- _Extrait du texte_:
★ ★ ★ ★

La formule adoptée consacre donc " l'option zéro ", proposée par la France au cours de la négociation, qui interdit tous les essais nucléaires quelle que soit leur puissance et quel que soit le milieu dans lequel ils sont réalisés.

A un moment soutenue par certains pays nucléaires, la possibilité d'essais de faible puissance (expérimentations hydronucléaires) a été finalement écartée, d'autant que des discussions subsistaient sur le niveau d'énergie dégagée qui aurait pu être considéré comme acceptable.

L'interdiction vise également les explosions nucléaires dites "pacifiques" , dont le maintien était défendu par la Chine qui estimait que des explosions nucléaires pouvaient dans certaines circonstances présenter un intérêt sur le plan économique, sans pour autant poursuivre des objectifs militaires.

Cette notion d'explosion "pacifique" renvoie à l'article II du Traité de non prolifération qui envisageait dans des conditions très précises la possibilité d'exploiter " les bénéfices potentiels des applications pacifiques des explosions nucléaires ".

Pendant les années soixante-dix, des programmes dits "d'explosions nucléaires pacifiques" ont été conduits dans certains pays, notamment en URSS et c'est dans ce cadre que l'Inde a présenté son essai nucléaire souterrain en 1974.

Toutefois, il apparaît en pratique impossible de certifier qu'une explosion nucléaire pourrait être totalement dépourvue de conséquences militaires, si bien que la notion d'explosion "pacifique" est apparue comme une brèche importante dans le régime de non-prolifération.

En prohibant toute explosion nucléaire expérimentale ou toute autre explosion nucléaire, l'article Ier exclut bien les explosions nucléaires "pacifiques".

La Chine a accepté de souscrire à cet engagement tout en obtenant, par l'article VIII, la possibilité théorique de réexaminer la question à chaque conférence d'examen du traité, c'est-à-dire tous les 10 ans suivant l'entrée en vigueur.

★ ★ ★ ★

- _Consigne_: Rédigez la suite du texte ci-dessus sur l'interdiction des essais nucléaires, en partant de sa dernière phrase.

- _Données fournies_:
★ ★ ★ ★

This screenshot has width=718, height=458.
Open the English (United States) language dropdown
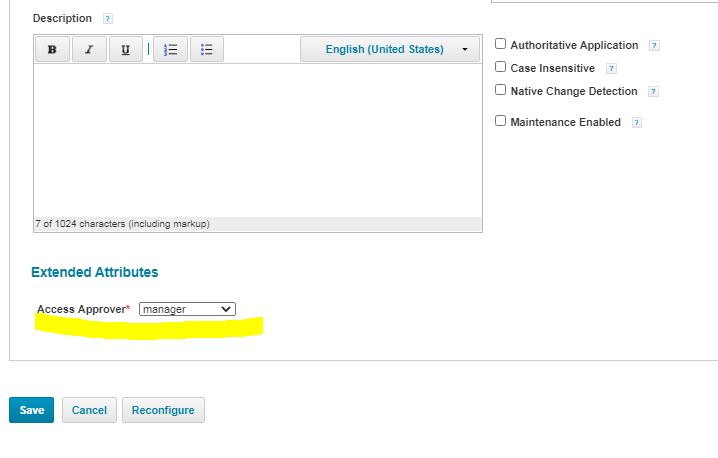point(390,50)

★ ★ ★ ★

- _Corrigé_:
Mais la possibilité de réaliser des explosions nucléaires souterraines à des fins pacifiques exigerait une décision par consensus de la Conférence, puis l'adoption, toujours par consensus, d'un amendement en ce sens au Traité, amendement qui devrait également " empêcher que des avantages militaires ne soient retirés de ces explosions nucléaires ". Cette rédaction aboutit à rendre infimes les probabilités d'une remise en cause de l'interdiction des explosions nucléaires "pacifiques".

2. Des possibilités maintenues pour les expérimentations non nucléaires et la simulation

Le traité ménage la possibilité d'expérimentations non nucléaires et des programmes de simulation.

En effet, certaines activités liées à la mise au point ou à la maintenance des armes nucléaires mais qui ne sont pas des essais nucléaires demeurent autorisées.

C'est le cas des expériences hydrodynamiques , parfois appelées " essais froids ", qui impliquent la détonation d'un explosif sans matières fissiles, celles-ci étant remplacées par des matières inertes. Il s'agit ici simplement de tester, par exemple, la performance de l'architecture d'une arme, sans provoquer à quelque moment que ce soit de dégagement d'énergie nucléaire.

C'est également le cas des expérimentations dites "sous critiques" qui associent la détonation d'un explosif et la présence de matières fissiles telles que l'uranium ou le plutonium, sans pour autant déclencher de réaction nucléaire en chaîne. Destinées notamment à vérifier le comportement sous le choc des matériaux, ce type d'expérience n'implique aucun dégagement d'énergie nucléaire et demeure donc autorisé.

Les États-Unis ont procédé, sur le site du Nevada, à des expérimentations "sous critiques" les 2 juillet et 18 septembre 1997. Tel n'est pas le cas de la France qui se limite pour sa part à des "essais froids".

Par ailleurs, ainsi que l'a très clairement indiqué la France au cours de la négociation, le traité n'interdit pas les activités de simulation qui font appel au calcul numérique, à la modélisation du fonctionnement physique des armes et à des instruments de validation expérimentale tels que les faisceaux laser. Cela était particulièrement important pour la France qui a lancé un programme de simulation destiné à garantir la fiabilité et la sûreté des armes nucléaires après l'arrêt des essais et la fermeture de son centre d'expérimentations.